CineMontage: What is a frequent answer for that?
Forshager: A lot of times it’s how it’s recorded. Philip Palmer is an amazing production mixer, and when he can get something, he gets it. Some is the processing I do after the fact, reshaping it with some sound effects to bring the elements together to make one new thing.
CineMontage: How do you shoot seasons?
Macdonald: They shoot one episode at a time, we cut them and move to the next one. We had three editors at the start of this season and then went back to two, doing every other episode. We keep up with camera, cutting to get the director’s cuts done. But one thing we do on this show is, once the director’s cut is done, it gets put to the side until we get to the end of the season. Then the producers come in and start making their pass. So, it keeps us moving. And if there’s anything that you feel you need to pick up or address, you have a little bit of time to do it.
CineMontage: What’s the greatest technical challenge of the show for you?
Macdonald: Having enough hours to get through the amount of footage that we get. Often, they shoot with three cameras, generating as much as eight hours of media to view a day. It’s a big challenge to make sure we can report back to them that, “Yes, everything looks good.” Then it comes down to selecting the takes and putting the scene together.
CineMontage: There must be a great deal of interpreting to do for sound design.

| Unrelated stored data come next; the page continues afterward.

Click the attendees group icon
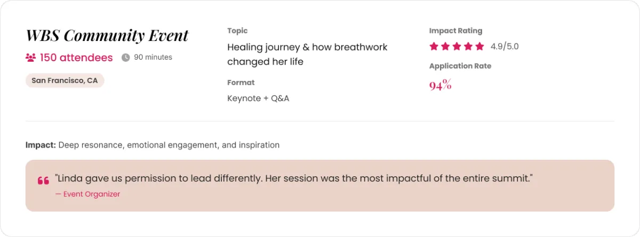This screenshot has height=237, width=640. point(31,58)
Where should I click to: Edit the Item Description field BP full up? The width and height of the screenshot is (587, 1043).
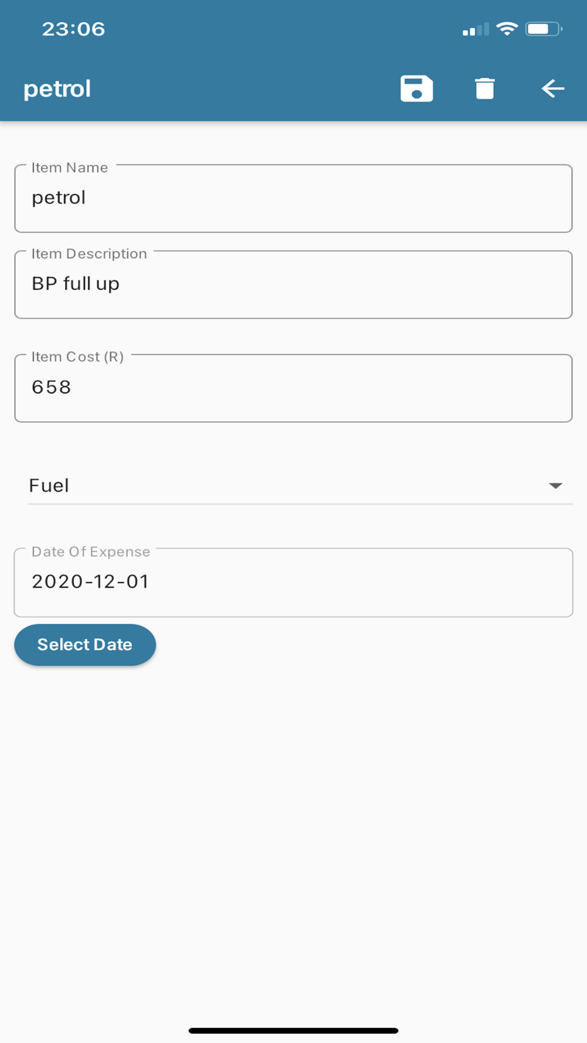pyautogui.click(x=294, y=285)
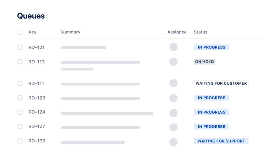This screenshot has height=151, width=262.
Task: Open issue key RD-127
Action: tap(37, 126)
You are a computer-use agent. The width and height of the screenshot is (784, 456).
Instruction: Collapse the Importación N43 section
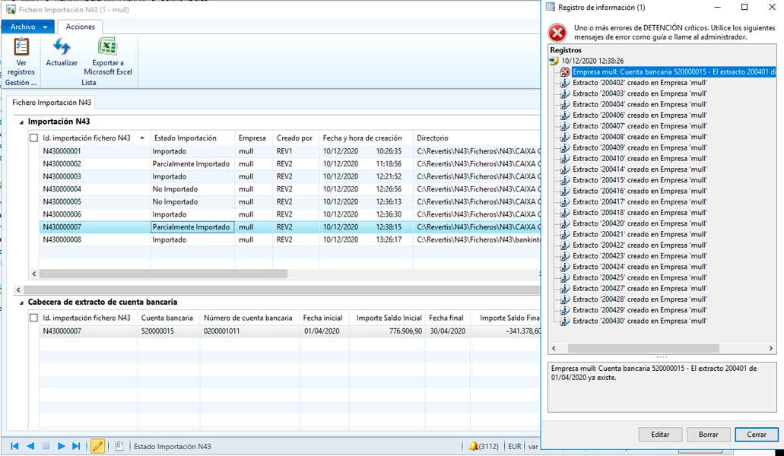pyautogui.click(x=21, y=122)
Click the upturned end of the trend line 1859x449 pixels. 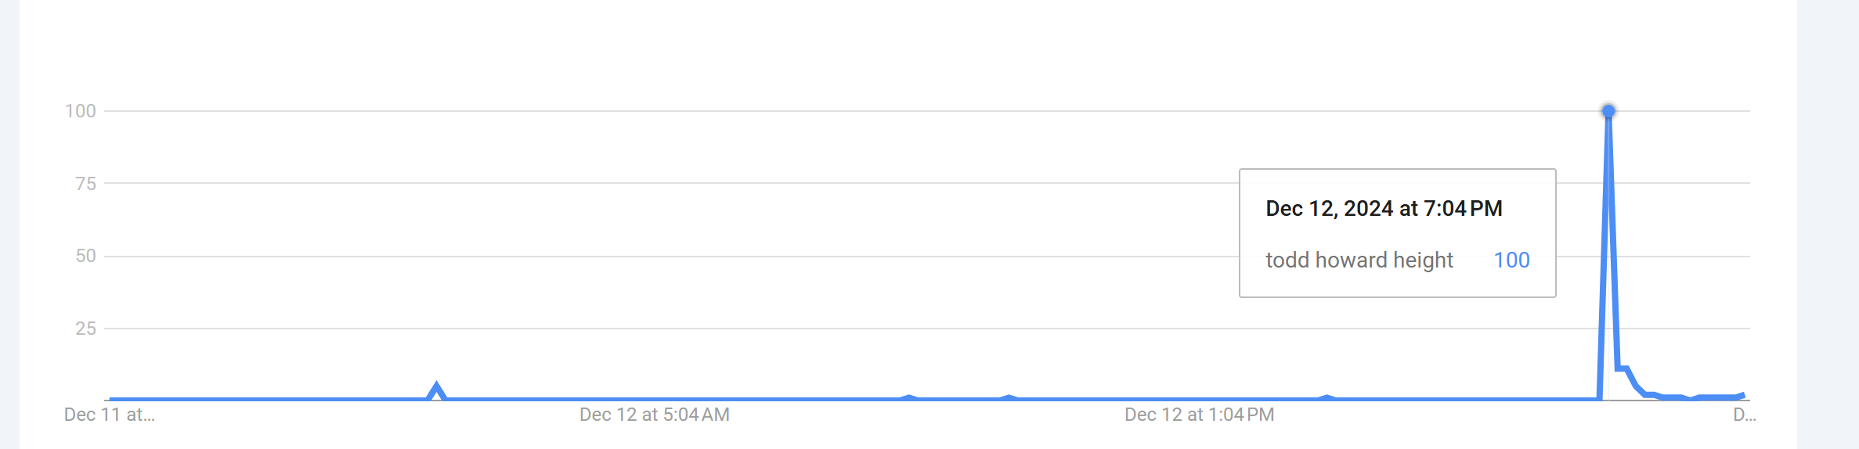[x=1740, y=396]
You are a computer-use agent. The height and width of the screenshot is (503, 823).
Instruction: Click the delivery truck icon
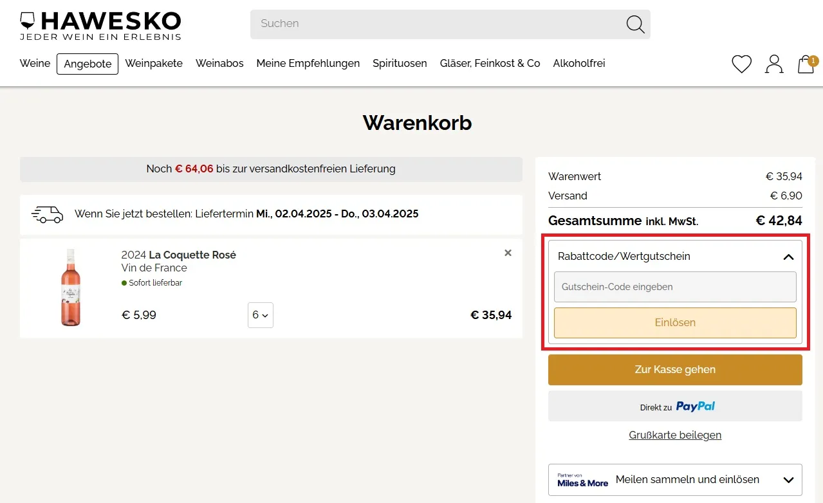tap(46, 214)
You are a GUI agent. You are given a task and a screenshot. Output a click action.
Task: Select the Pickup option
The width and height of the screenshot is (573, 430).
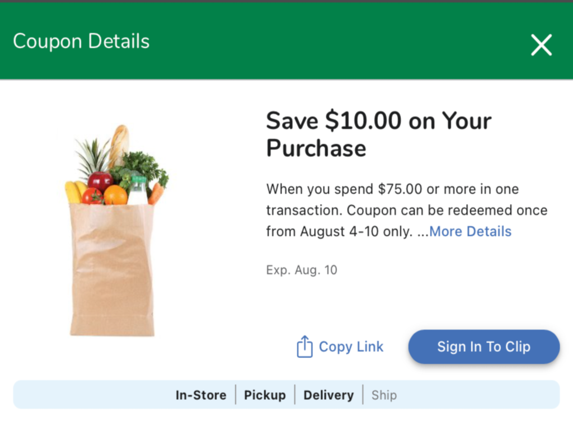pyautogui.click(x=265, y=395)
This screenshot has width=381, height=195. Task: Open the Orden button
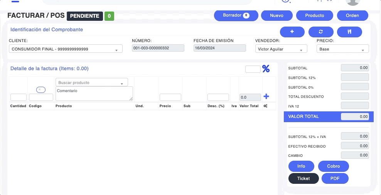pos(352,15)
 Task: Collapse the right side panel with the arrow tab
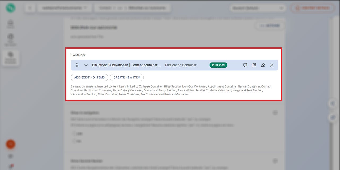point(333,103)
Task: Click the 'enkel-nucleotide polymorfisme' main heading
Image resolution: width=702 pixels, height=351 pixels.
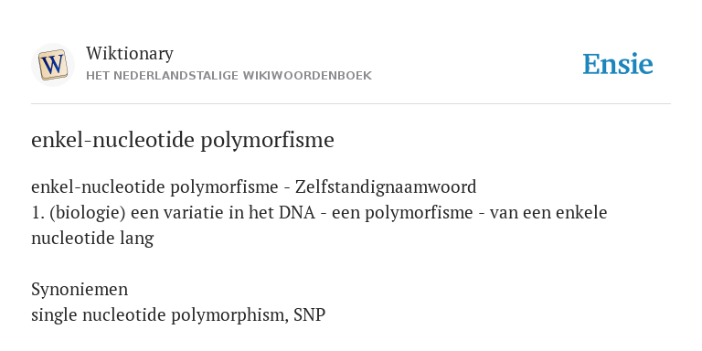Action: (x=183, y=140)
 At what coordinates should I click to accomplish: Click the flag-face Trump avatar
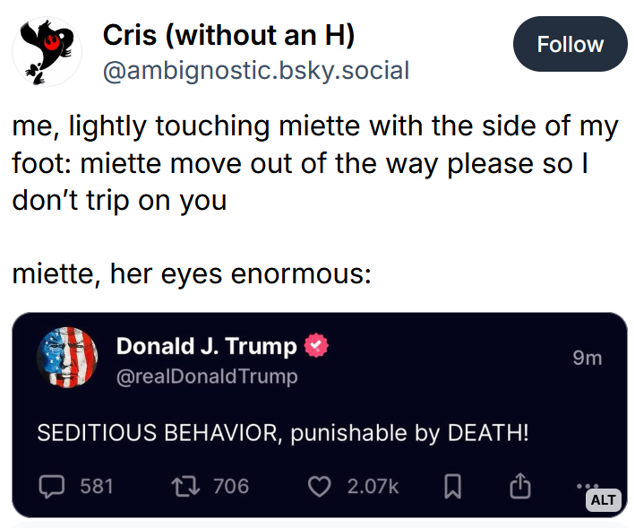pos(67,357)
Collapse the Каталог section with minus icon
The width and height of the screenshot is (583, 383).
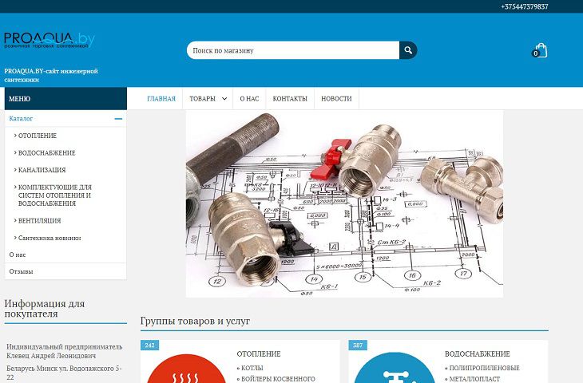tap(118, 119)
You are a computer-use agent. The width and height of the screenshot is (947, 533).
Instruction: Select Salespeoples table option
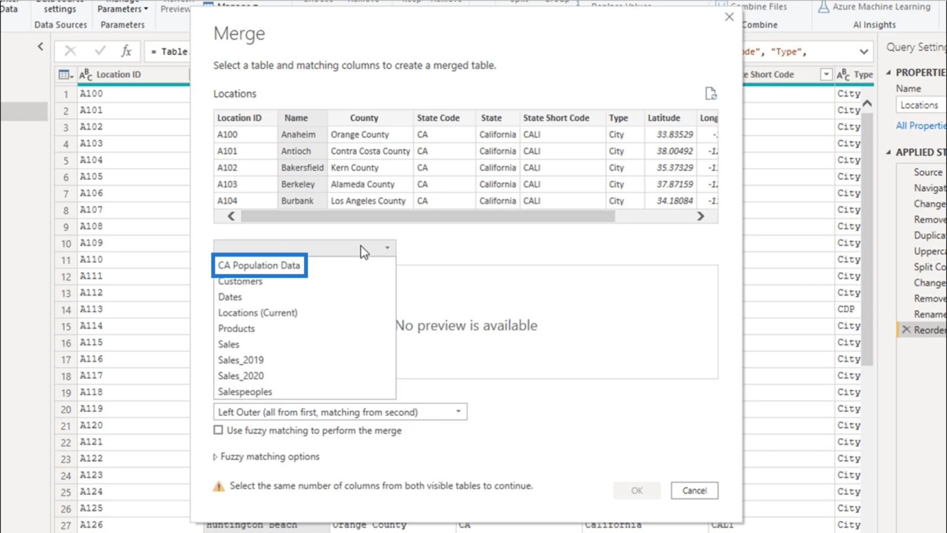(245, 391)
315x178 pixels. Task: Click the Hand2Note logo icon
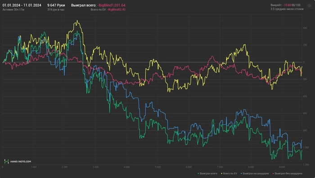point(6,161)
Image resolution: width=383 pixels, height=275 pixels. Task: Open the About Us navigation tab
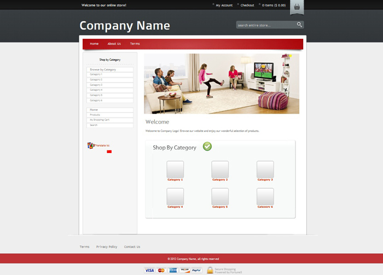tap(114, 44)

Forshager: The editors can do a good job of putting in a blueprint because they’ve had more discussions as they’ve been editing. By the time we get it, I have a really good understanding between the script, what was shot, the edit and the pre-sound design, so I know where to take it. But a lot of it is scripted, to be honest. Especially if it’s mood, which that dictates a lot. If I go back to the pilot of “Breaking Bad,” that whole opening with the RV in the desert, Vince knew there were bottles crashing, rough terrain, the pants fluttering through the air. He has a soundscape in his head as he’s writing, and Peter [Gould] and the rest of the team have followed that lead. But then as they design it and craft the edit, it really comes to interpretation. I’d say the most gimmicky thing we ever did was the time lapses, but even then we tried to do those based on real things like fast car-bys, horn honks, wind moving. We didn’t try to do it with whooshes and things like that. Other than that, it’s really crafted by what we see and how they approach it. Fifteen years of experience with these guys helps a little bit too. Our spotting sessions are long—I’d say two and a half to three hours; a Vince episode, four hours minimum. And before they have a chance to say anything, I’ve already written the note.
Macdonald: The producers here have all been great, sincerely nice people. They are very open to input, but they also know what they’re looking for. There’s never any cutting corners. Everything is always as topnotch as it can be, and it shows.
Forshager: Vince always says the devil is in the details, and they are really into every single one. If something is too big or too small, one chair squeak in the wrong place, it takes you out of it. It’s a lot of work, but it’s been my favorite part.